● **Work order**: Once you reach the line that holds "Task: Open the OpenStreetMap" in the listing below, output it and every line after it through the line that holds "is (891, 1372).", word for word.

● **Provided data**:
------

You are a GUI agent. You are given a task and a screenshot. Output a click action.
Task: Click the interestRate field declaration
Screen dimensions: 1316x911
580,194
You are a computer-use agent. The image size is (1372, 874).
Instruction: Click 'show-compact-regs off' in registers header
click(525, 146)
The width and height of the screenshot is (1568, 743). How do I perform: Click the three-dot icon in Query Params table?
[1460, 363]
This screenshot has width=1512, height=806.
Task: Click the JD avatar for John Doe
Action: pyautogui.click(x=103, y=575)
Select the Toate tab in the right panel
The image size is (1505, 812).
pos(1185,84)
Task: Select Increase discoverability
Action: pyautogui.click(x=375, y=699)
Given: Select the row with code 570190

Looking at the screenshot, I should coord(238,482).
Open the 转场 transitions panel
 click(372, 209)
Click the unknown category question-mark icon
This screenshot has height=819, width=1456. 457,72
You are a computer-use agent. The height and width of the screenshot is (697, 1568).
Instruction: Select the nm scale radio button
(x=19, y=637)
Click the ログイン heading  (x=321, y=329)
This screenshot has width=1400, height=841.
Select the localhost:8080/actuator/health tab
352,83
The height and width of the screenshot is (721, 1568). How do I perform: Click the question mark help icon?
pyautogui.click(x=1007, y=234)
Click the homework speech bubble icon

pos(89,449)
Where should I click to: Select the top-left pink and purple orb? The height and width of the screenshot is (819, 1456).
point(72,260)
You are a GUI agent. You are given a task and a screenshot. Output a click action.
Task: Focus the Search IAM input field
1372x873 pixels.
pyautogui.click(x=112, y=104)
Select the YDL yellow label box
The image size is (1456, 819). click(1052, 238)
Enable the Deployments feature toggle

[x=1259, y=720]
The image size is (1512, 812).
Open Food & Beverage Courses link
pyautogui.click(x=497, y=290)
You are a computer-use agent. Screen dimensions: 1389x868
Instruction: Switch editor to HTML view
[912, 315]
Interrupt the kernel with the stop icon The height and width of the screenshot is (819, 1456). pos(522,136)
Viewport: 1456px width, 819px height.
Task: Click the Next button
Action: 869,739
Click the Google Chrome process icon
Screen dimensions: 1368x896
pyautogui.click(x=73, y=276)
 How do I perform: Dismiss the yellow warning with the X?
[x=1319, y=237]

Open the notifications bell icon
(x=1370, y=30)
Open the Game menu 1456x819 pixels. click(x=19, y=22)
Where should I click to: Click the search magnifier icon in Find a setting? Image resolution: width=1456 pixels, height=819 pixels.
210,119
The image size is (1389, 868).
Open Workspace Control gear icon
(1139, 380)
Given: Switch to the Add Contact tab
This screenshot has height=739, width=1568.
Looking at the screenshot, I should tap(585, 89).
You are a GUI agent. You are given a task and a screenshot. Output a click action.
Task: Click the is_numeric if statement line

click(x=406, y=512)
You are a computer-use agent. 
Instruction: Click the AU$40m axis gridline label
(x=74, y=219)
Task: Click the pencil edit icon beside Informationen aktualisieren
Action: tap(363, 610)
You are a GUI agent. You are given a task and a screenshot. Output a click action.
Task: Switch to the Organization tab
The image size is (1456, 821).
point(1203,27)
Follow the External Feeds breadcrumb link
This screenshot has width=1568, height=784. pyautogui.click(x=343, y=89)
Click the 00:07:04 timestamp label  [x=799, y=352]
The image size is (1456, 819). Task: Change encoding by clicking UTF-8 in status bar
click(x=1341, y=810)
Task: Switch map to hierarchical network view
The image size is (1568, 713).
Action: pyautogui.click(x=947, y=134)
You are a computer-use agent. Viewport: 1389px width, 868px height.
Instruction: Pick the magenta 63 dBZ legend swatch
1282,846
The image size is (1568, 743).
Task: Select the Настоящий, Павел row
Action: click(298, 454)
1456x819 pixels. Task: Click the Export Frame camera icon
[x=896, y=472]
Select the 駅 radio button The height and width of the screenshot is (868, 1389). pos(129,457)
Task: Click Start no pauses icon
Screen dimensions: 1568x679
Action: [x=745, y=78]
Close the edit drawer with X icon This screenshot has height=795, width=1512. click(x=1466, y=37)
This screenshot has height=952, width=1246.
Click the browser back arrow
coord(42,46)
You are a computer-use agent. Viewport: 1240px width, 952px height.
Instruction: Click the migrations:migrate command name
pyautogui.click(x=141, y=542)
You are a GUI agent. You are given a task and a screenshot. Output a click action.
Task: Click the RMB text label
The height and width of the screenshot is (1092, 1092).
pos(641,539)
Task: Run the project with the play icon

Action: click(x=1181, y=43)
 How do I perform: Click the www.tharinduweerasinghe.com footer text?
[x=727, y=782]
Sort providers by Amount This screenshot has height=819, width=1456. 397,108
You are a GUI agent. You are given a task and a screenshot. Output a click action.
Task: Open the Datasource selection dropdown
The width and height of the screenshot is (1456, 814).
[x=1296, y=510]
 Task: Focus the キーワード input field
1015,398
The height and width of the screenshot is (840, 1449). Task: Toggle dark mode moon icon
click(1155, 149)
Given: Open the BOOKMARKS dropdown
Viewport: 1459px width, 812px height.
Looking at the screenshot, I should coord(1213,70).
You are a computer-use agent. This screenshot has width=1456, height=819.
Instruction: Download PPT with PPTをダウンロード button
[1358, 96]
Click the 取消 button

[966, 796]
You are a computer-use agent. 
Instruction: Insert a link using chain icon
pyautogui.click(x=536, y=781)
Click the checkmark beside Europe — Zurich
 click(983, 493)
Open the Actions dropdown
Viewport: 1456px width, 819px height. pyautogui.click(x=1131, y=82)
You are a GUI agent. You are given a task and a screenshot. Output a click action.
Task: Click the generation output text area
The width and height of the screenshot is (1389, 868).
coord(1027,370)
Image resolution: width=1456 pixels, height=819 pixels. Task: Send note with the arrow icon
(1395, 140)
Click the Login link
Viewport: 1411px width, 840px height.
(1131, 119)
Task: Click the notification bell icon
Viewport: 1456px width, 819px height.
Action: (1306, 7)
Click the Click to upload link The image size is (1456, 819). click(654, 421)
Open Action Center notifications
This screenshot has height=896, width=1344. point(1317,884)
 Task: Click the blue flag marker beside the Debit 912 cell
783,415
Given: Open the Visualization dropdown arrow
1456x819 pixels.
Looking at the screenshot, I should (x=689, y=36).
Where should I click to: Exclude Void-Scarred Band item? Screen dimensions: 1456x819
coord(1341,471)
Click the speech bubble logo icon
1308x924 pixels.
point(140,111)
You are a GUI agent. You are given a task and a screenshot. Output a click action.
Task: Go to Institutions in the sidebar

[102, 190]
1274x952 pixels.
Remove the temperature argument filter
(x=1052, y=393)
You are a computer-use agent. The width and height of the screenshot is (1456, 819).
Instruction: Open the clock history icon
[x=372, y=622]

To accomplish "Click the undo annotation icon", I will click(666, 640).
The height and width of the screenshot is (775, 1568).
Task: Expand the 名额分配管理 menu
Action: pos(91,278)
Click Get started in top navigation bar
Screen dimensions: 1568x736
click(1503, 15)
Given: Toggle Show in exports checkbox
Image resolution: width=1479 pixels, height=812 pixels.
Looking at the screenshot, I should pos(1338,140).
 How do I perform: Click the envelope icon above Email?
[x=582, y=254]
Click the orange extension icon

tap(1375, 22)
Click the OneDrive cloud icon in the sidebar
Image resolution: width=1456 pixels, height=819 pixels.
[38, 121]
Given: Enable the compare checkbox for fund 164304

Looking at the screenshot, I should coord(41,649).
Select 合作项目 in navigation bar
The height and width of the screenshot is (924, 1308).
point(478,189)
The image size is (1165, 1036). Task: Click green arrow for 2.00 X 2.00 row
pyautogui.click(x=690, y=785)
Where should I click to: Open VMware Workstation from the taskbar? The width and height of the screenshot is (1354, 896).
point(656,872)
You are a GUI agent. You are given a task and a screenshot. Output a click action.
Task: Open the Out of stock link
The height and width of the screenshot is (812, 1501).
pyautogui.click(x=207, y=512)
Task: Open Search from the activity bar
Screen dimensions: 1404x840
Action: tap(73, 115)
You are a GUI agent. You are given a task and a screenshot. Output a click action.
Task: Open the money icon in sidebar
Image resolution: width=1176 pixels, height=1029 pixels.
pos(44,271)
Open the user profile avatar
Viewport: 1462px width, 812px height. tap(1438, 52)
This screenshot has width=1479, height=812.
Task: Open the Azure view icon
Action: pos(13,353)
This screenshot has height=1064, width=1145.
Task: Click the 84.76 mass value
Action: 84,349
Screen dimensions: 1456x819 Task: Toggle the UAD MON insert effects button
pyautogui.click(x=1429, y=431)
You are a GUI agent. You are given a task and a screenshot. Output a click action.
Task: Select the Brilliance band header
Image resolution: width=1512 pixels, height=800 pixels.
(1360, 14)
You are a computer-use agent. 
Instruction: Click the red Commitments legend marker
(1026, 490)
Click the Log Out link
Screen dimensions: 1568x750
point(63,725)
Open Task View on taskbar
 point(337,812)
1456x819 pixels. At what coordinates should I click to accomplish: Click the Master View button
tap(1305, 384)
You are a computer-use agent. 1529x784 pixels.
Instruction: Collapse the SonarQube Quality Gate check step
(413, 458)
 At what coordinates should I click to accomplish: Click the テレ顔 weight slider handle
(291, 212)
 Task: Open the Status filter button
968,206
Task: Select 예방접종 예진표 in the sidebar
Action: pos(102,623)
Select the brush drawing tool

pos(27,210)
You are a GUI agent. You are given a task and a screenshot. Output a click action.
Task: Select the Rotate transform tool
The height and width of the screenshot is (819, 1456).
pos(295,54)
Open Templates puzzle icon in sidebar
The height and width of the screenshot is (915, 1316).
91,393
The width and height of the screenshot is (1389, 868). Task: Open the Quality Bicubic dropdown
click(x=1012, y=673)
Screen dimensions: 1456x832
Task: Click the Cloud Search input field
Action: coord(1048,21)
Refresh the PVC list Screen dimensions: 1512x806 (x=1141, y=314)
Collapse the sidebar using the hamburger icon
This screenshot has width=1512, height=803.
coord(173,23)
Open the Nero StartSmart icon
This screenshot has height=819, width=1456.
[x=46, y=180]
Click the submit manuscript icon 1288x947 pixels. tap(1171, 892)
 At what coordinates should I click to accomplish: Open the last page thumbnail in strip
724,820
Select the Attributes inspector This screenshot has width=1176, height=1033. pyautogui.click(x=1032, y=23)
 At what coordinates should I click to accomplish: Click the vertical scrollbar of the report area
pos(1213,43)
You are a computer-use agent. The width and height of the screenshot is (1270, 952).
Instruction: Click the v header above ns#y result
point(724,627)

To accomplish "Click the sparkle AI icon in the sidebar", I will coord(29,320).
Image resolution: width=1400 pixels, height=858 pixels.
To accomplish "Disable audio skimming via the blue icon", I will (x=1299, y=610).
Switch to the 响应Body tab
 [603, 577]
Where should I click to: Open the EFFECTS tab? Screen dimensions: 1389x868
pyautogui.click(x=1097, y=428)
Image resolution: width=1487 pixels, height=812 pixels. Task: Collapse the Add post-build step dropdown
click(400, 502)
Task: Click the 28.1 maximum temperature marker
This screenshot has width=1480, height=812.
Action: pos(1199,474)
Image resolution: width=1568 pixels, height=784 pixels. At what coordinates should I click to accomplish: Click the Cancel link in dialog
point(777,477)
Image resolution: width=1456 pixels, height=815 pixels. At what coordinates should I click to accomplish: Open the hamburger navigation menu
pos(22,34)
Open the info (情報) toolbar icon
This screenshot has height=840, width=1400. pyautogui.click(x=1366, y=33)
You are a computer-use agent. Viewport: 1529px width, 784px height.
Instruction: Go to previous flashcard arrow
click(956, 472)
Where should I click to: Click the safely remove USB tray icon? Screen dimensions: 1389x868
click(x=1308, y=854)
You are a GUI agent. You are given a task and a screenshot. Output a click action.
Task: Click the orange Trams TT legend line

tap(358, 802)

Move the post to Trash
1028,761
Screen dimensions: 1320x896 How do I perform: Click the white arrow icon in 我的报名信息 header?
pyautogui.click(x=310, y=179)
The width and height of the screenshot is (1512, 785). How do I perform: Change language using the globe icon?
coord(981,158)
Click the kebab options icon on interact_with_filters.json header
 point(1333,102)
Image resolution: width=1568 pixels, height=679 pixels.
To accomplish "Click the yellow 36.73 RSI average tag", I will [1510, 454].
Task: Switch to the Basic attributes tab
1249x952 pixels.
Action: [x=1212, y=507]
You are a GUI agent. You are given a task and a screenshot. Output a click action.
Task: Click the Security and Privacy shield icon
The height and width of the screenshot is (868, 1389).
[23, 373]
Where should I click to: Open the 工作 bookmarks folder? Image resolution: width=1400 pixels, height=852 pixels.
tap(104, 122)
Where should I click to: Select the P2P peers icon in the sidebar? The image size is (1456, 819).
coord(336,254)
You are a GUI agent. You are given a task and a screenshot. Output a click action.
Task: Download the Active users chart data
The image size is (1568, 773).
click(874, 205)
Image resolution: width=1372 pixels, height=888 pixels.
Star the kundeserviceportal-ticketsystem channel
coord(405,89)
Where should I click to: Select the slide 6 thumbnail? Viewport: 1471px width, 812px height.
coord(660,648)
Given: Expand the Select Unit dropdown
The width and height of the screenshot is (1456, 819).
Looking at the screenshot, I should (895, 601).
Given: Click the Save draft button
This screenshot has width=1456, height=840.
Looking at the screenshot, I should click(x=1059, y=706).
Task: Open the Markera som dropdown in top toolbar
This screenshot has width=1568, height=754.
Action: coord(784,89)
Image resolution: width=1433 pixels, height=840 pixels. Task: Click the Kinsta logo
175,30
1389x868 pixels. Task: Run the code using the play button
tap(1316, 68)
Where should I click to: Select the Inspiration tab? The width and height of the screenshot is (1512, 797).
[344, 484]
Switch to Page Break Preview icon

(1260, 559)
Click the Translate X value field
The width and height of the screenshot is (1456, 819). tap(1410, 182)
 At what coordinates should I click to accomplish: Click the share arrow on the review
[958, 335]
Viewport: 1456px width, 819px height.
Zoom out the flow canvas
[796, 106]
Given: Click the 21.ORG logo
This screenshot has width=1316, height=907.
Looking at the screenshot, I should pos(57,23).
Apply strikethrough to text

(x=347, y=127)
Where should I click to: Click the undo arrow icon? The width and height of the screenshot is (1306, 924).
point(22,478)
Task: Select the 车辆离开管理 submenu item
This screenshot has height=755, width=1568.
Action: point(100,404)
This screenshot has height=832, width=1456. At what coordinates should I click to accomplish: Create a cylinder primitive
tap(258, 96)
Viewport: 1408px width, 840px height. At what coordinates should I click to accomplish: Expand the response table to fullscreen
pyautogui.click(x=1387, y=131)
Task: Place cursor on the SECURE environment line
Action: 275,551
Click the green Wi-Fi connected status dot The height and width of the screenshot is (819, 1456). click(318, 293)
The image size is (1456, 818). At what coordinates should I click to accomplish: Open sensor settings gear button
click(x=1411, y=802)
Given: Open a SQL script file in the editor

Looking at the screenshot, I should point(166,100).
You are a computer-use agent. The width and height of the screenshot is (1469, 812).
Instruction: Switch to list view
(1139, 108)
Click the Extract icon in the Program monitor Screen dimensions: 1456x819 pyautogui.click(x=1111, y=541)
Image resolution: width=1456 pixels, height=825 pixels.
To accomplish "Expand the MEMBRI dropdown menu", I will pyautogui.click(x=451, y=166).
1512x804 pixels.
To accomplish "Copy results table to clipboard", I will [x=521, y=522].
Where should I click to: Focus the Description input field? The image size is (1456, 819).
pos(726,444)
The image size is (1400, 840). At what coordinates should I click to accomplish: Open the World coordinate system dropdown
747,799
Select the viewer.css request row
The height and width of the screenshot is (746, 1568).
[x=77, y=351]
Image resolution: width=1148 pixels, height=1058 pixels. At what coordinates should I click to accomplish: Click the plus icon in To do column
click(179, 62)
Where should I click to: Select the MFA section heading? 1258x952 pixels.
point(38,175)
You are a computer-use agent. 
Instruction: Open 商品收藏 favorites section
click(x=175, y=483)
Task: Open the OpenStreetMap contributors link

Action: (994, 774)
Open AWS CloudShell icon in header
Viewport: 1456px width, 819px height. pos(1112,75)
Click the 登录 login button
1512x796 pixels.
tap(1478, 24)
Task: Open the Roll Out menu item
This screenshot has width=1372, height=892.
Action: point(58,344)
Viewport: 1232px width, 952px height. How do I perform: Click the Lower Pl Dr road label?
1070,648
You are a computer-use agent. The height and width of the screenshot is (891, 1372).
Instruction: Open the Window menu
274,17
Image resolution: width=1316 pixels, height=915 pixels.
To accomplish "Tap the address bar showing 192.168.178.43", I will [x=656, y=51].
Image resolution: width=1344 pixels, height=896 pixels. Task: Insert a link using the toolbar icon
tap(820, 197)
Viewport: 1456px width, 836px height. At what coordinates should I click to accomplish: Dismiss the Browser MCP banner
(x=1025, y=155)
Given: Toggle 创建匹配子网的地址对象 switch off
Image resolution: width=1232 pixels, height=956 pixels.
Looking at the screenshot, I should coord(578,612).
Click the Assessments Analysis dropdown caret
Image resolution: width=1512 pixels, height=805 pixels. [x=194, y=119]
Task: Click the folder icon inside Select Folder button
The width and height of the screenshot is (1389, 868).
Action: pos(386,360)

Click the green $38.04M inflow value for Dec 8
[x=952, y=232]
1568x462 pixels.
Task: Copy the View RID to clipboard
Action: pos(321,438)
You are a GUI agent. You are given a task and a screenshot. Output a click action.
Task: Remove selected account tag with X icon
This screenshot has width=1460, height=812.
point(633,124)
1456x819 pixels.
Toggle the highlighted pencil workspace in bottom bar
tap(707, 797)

------

● **Expected answer**:
Task: Open the OpenStreetMap contributors link

Action: (994, 774)
Open AWS CloudShell icon in header
Viewport: 1456px width, 819px height. pos(1112,75)
Click the 登录 login button
1512x796 pixels.
tap(1478, 24)
Task: Open the Roll Out menu item
This screenshot has width=1372, height=892.
Action: point(58,344)
Viewport: 1232px width, 952px height. How do I perform: Click the Lower Pl Dr road label?
1070,648
You are a computer-use agent. The height and width of the screenshot is (891, 1372).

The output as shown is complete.